**SELECTED TEXT**
>>>>
Holder decided to track down the seller himself and came across an internet forum dedicated to people who'd suffered the same fate. "Soon we set up another forum with 14 other victims and we started to compare notes, trying to track him down through bank details," says Holder.
"He was carrying out several different frauds, using several different accounts and many hijacked, legitimate accounts. He is purporting to sell everything from plasma TVs to outboard motors."
Through the forum, Holder also found that another victim had managed to get Hampshire police to take the matter seriously. The constable involved diligently collated the evidence gathered by the forum members and is updating them on his progress via email.

But in an update sent on 5 December, the Hampshire PC admits he has been overwhelmed by the flood of people reporting Ebay fraud to him. "I will be quite honest and say that I never believed the number of victims would grow so fast," his message reads. "I have been away for two days and came back to almost 100 emails."
<<<<
**DATA TO PROCESS**
>>>>
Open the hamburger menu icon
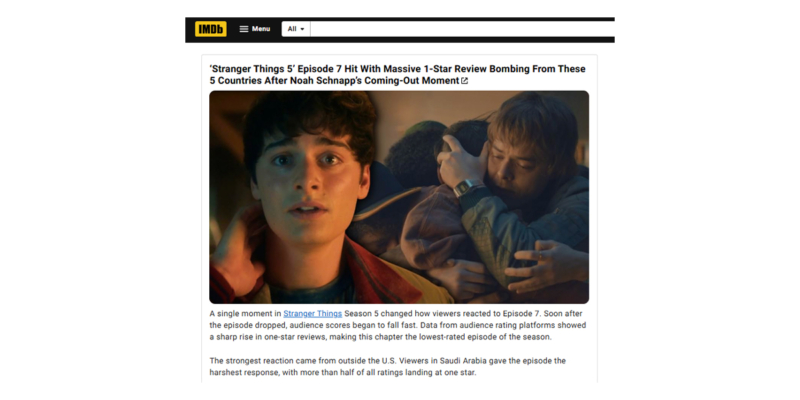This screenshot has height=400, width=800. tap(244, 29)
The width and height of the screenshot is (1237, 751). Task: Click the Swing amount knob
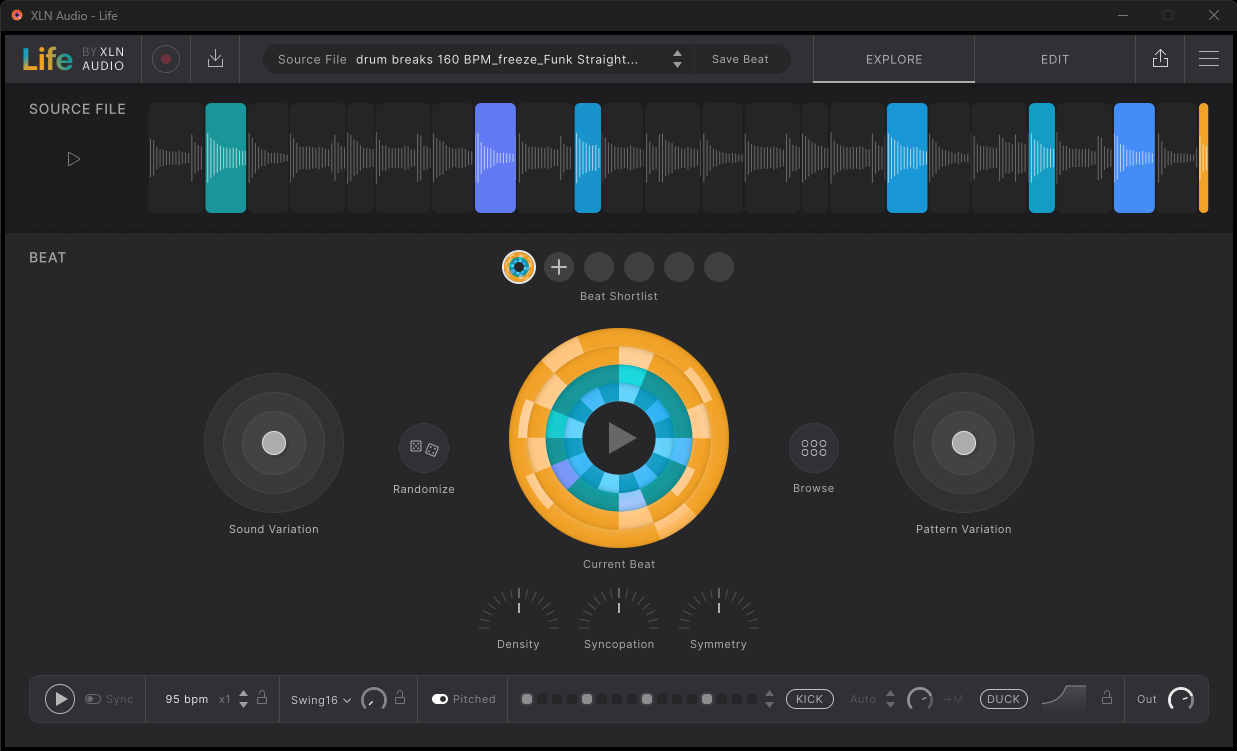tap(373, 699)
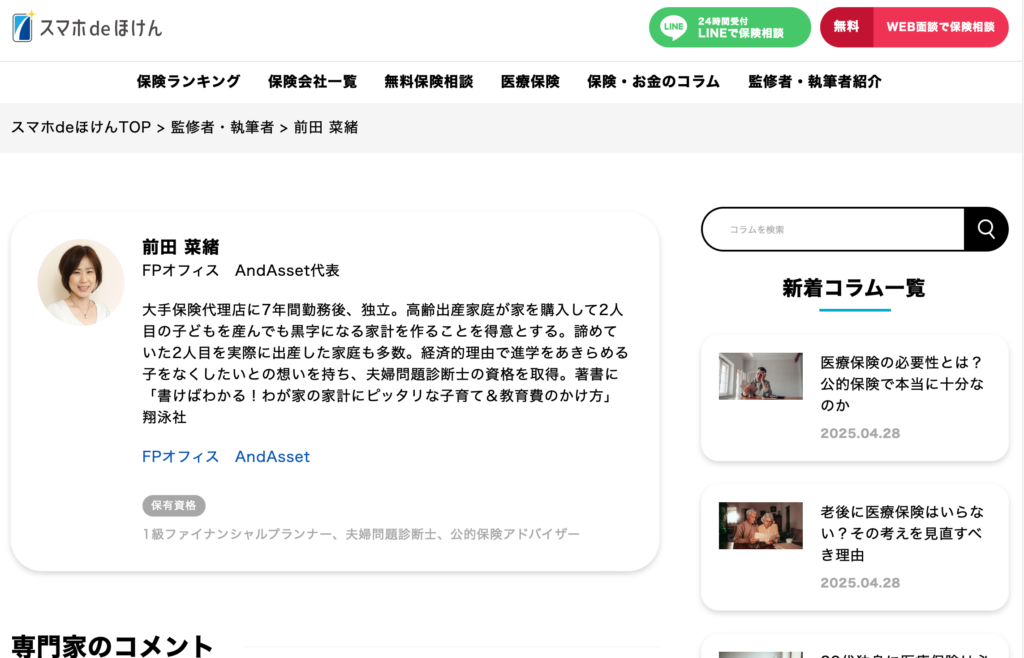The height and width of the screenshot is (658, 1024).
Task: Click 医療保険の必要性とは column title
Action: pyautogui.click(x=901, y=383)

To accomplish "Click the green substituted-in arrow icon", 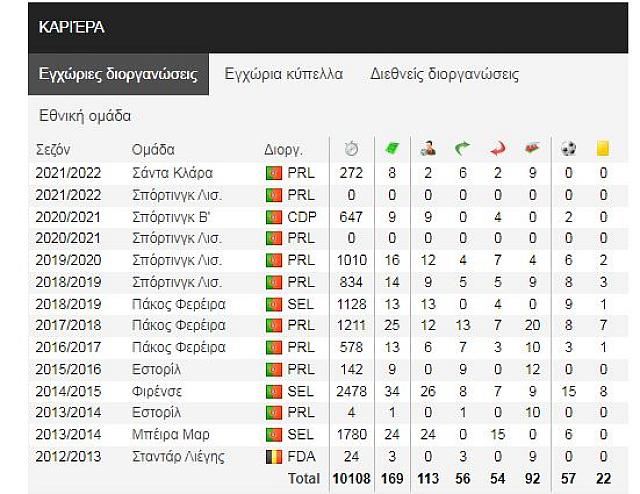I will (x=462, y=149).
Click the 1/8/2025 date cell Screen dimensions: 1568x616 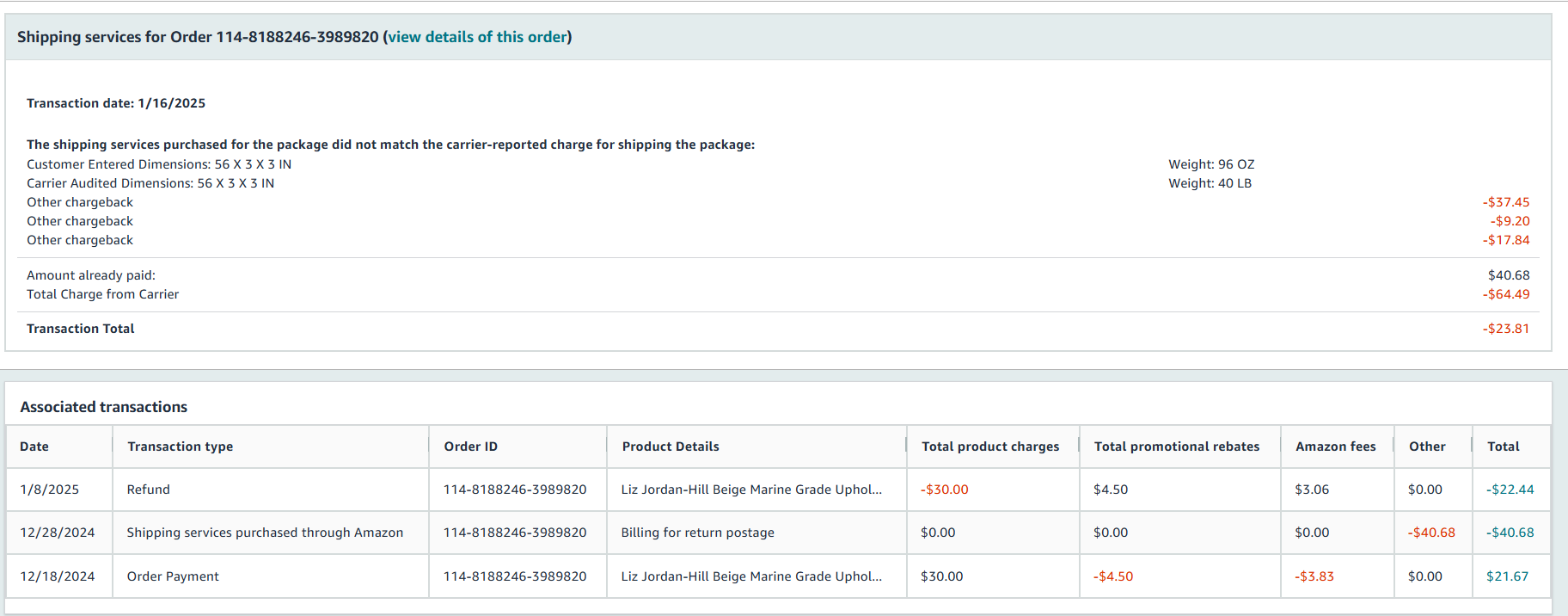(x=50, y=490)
<<<<
>>>>
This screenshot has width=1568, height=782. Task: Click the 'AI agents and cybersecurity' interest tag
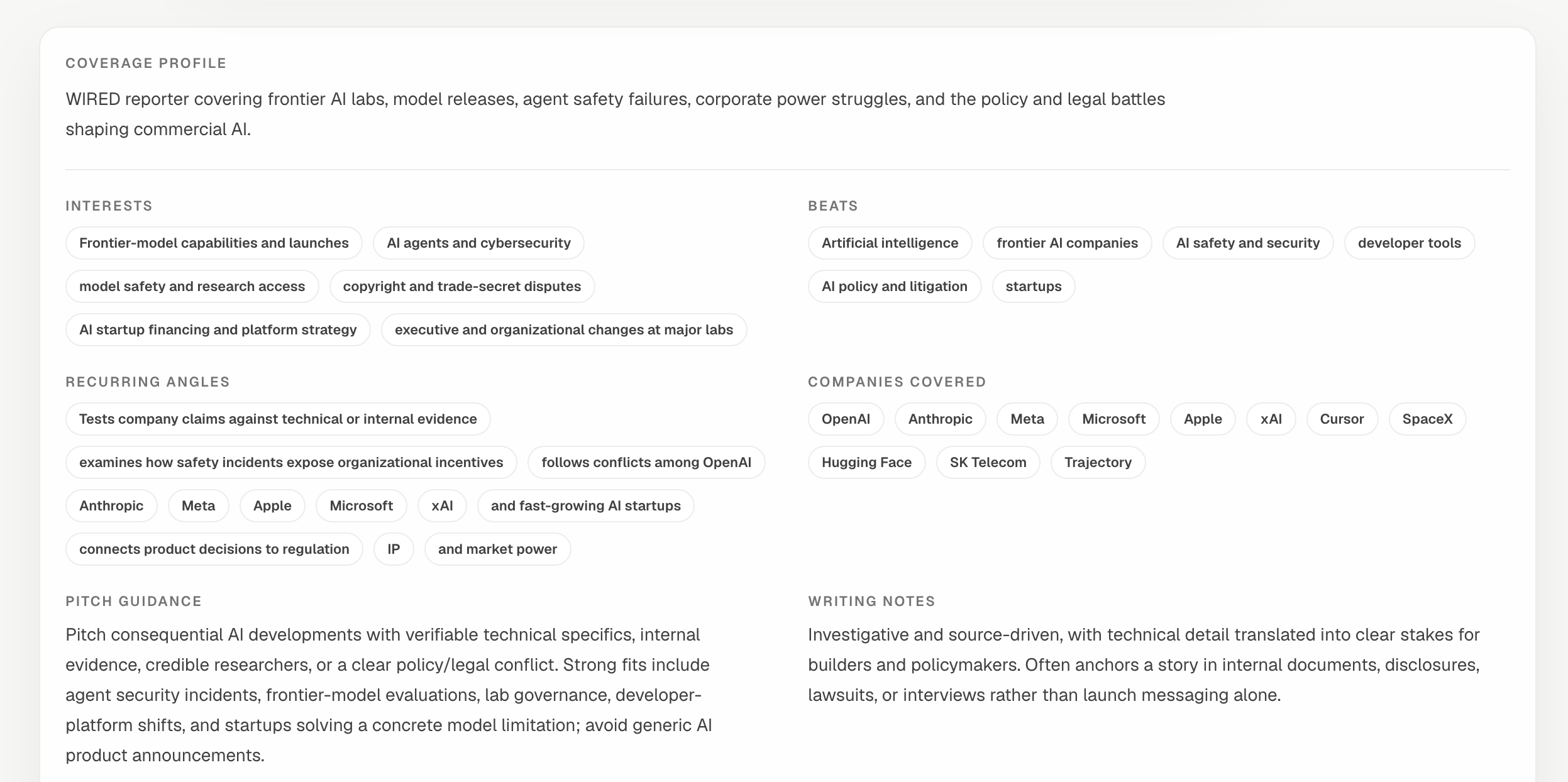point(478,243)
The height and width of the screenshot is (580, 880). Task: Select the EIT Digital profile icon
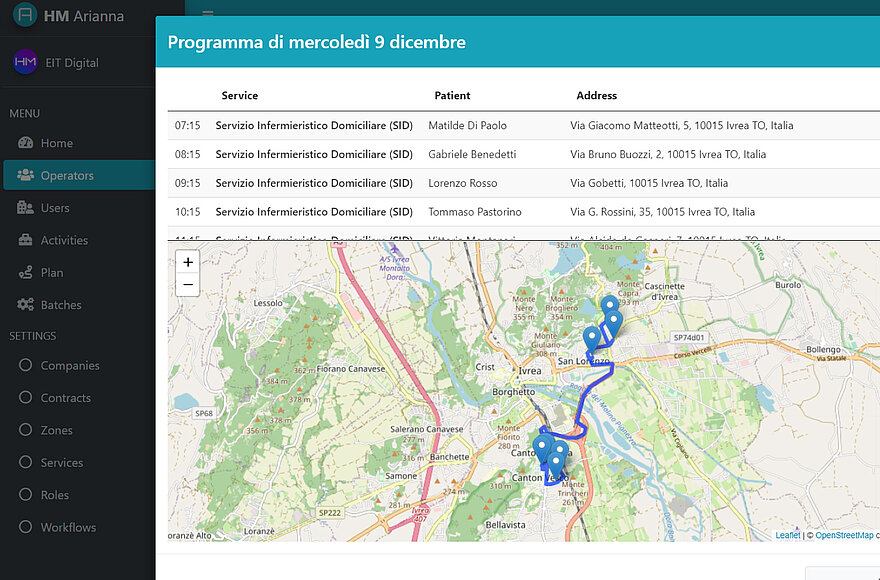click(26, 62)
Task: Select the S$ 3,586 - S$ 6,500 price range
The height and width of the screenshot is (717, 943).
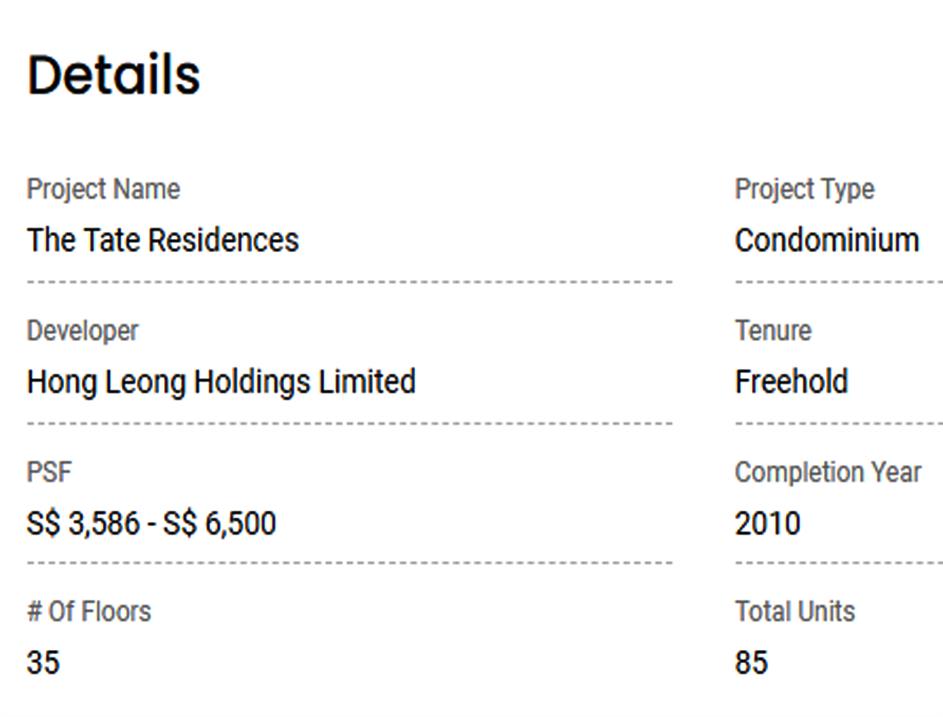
<<<<
>>>>
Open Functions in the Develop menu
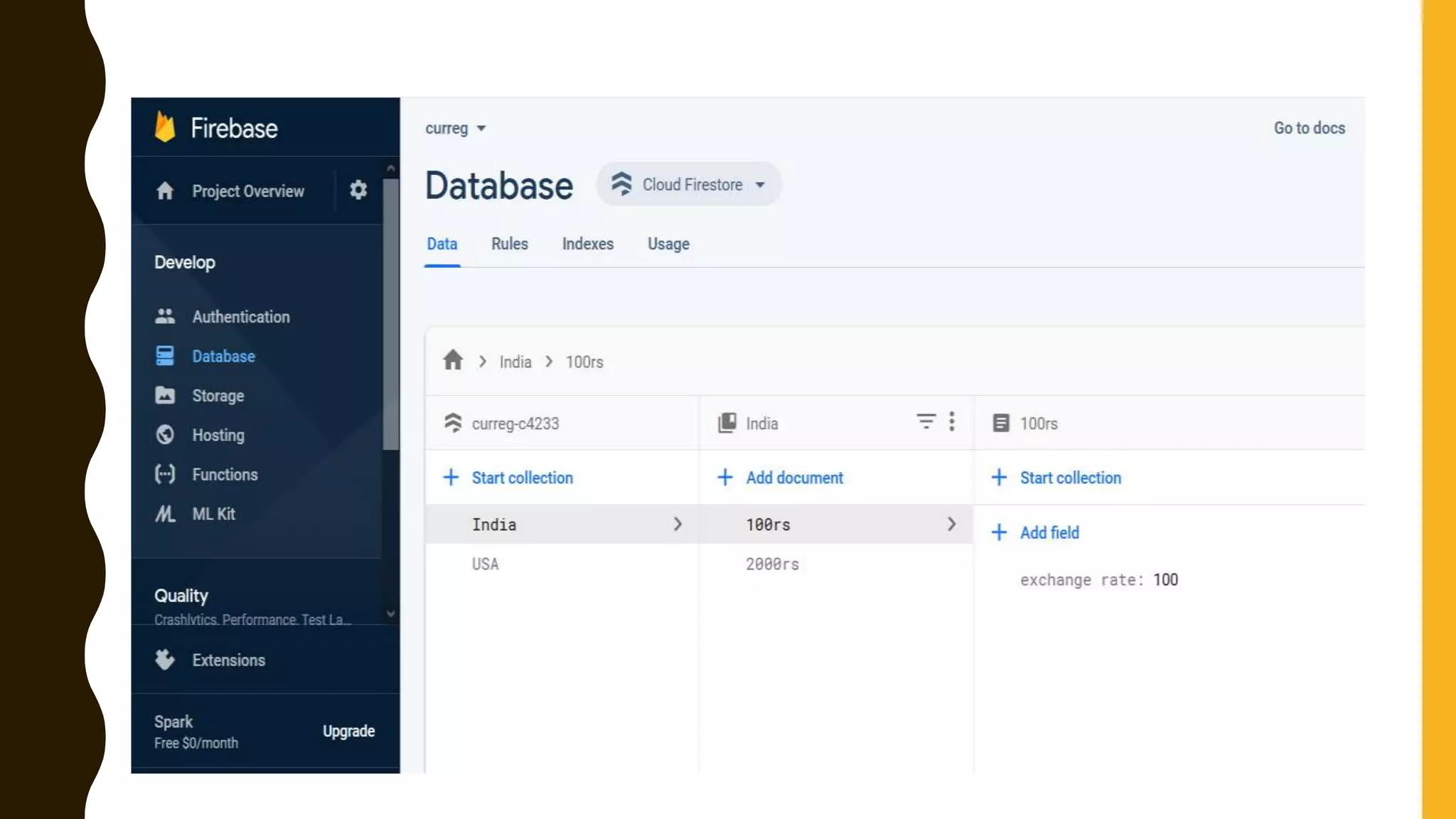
<<<<
**TASK REQUIREMENTS**
A. Quote the passage of the Ebay fraud text between "Through the forum, Holder" and "progress via email.", inclusive.
B. Rewrite the records between the lines holding "This screenshot has width=1568, height=782." and "The height and width of the screenshot is (717, 943).", inclusive, changing "price range" to "price bracket" and keeping everything else the same. Give only those lines, and leave the pictures out.
The text and the records were drawn from separate sources.

**RESPONSES BY TASK**
A.
Through the forum, Holder also found that another victim had managed to get Hampshire police to take the matter seriously. The constable involved diligently collated the evidence gathered by the forum members and is updating them on his progress via email.

B.
This screenshot has width=1568, height=782. Task: Click the 'AI agents and cybersecurity' interest tag
point(478,243)
The height and width of the screenshot is (580, 880). Task: Select the EIT Digital profile icon
click(26, 62)
Task: Select the S$ 3,586 - S$ 6,500 price bracket
The height and width of the screenshot is (717, 943).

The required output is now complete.